Verführung eines Nerd
Datum: 04.03.2020,
Kategorien:
Medien,
Autor: magdi94
Meine erste Geschichte überhaupt... Nachdem ich nun seit über einem Jahr anonymer Leser war, fasste ich mir heut ein Herz und wollte etwas von mir veröffentlichen! Seid also nicht zu streng ;o)
Magnus L. war ein Nerd... Er war kein Streber. Er war einfach schlau. Er begriff schneller als andere, wenn es ihn interessierte... Er war von kleiner, schwächlicher Statur und die Stärke seiner Sehschwäche ließ leider keine stylischere Sehhilfe zu, als die unschönen Flaschenböden seiner Hornbrille. Er trug einen alten NVA-Parka, was an sich ja cool wäre, aber er tat es wegen der riesigen Taschen. Darin schleppte er Duct Tape, ein Vergrößerungsglas, einen Erste-Hilfe-Kasten, einen Toaster, einen Kleinbus und was nicht noch alles mit sich herum.
Ich habe nie mitbekommen, dass er im Sportunterricht je eine bessere Note als eine 3 gekriegt hätte. Jedes Mädchen (und folglich erst recht jeder Junge) unserer Klasse konnte schneller laufen, höher springen und weiter werfen und wäre in der Lage gewesen, ihn herumzuschubbsen. Er war ein Opfer. Aber es war langweilig, ihn zu malträtieren: nach 2-3 Schlägen nahm er den Kopf zwischen die Arme und kauerte sich zusammen.
Einmal aber wurde ich Zeuge eines Ereignisses, das mein Bild von ihm ins Wanken brachte: 4 Jungs aus unserer Basketball-Mannschaft waren gerade dabei, den Klassenprimus der Parallelklasse, mit der wir zusammen Sport hatten, in den Müllcontainer zu stecken. Er wimmerte und hatte sich vermutlich schon die Hosen benässt, als ...

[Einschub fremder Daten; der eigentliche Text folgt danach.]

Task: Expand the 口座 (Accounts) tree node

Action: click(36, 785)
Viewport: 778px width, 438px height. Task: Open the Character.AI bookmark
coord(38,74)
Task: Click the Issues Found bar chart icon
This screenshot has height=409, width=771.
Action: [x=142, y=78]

... Magnus aus der Umzieh-Baracke kam. Schultern hochgezogen, Blick starr geradeaus. Ich stand hinter einer Hecke und machte mich klein – ich konnte alles sehen und jedes Wort hören und war doch unsichtbar. Er blieb stehen und sagte mit zittriger Stimme: „Lasst ihn in Ruhe!“ Dirk, der größte der vier, drehte sich zu ihm um. In seinem überheblichen Tonfall fragte er: „Du willst wohl seine Stelle einnehmen?“ Magnus wiederholte, merklich ruhiger:“Lasst ihn in Ruhe!“
Er hatte den Platzhirsch herausgefordert. Dirk würde vor seinen Jungs das Gesicht verlieren. Es musste Blut fließen. Man sah förmlich, dass er jeden Muskel anspannte. Es würde Blut fließen...

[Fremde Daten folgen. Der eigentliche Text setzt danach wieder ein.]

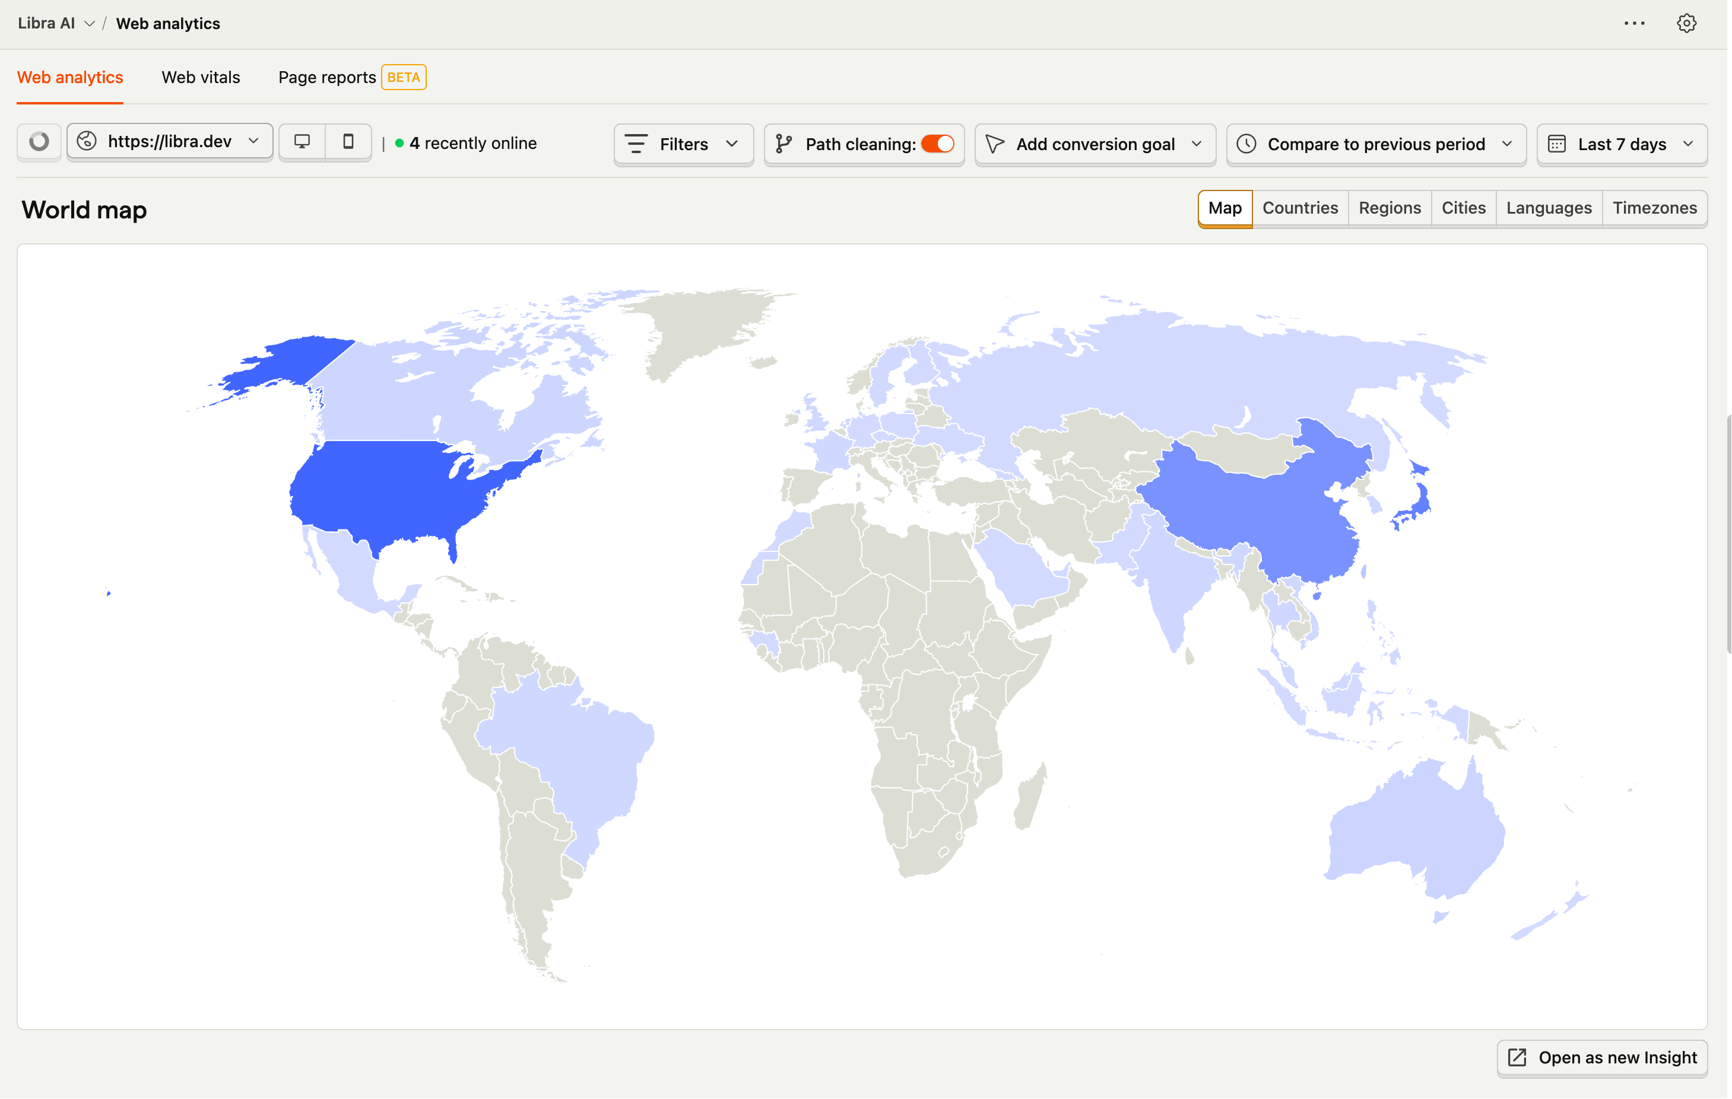Expand the Add conversion goal dropdown
Viewport: 1732px width, 1099px height.
(x=1095, y=144)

Dirk schritt auf ihn zu. Wie sie so dastanden war Dirk gut zwei Köpfe größer als Magnus. Die Sonne stand in Dirks Rücken, so dass sein Schatten auf den Winzling vor ihm fiel, wie bei David und Goliath. Das Bild passte allerdings, denn als Dirk gerade ausholte, um gegen Magnus' Kopf zu boxen, schlug dieser wie in Zeitlupe unter den letzten Rippenbogen seines Gegenüber. Später erfuhr ich, dass die Leber geprellt war. Mit chirurgischer Genauigkeit traf er die Stelle oberhalb des angespannten Sixpacks. Dirk sackte zusammen. Er sank erst auf die Knie und blieb dann gekrümmt liegen. Magnus half Sebastian aus dem Müll und ging mit ihm weg, als wären die anderen 3 Luft. Und so benahmen sie sich auch. Keiner rührte einen Finger. Keiner kriegte seinen Mund zu.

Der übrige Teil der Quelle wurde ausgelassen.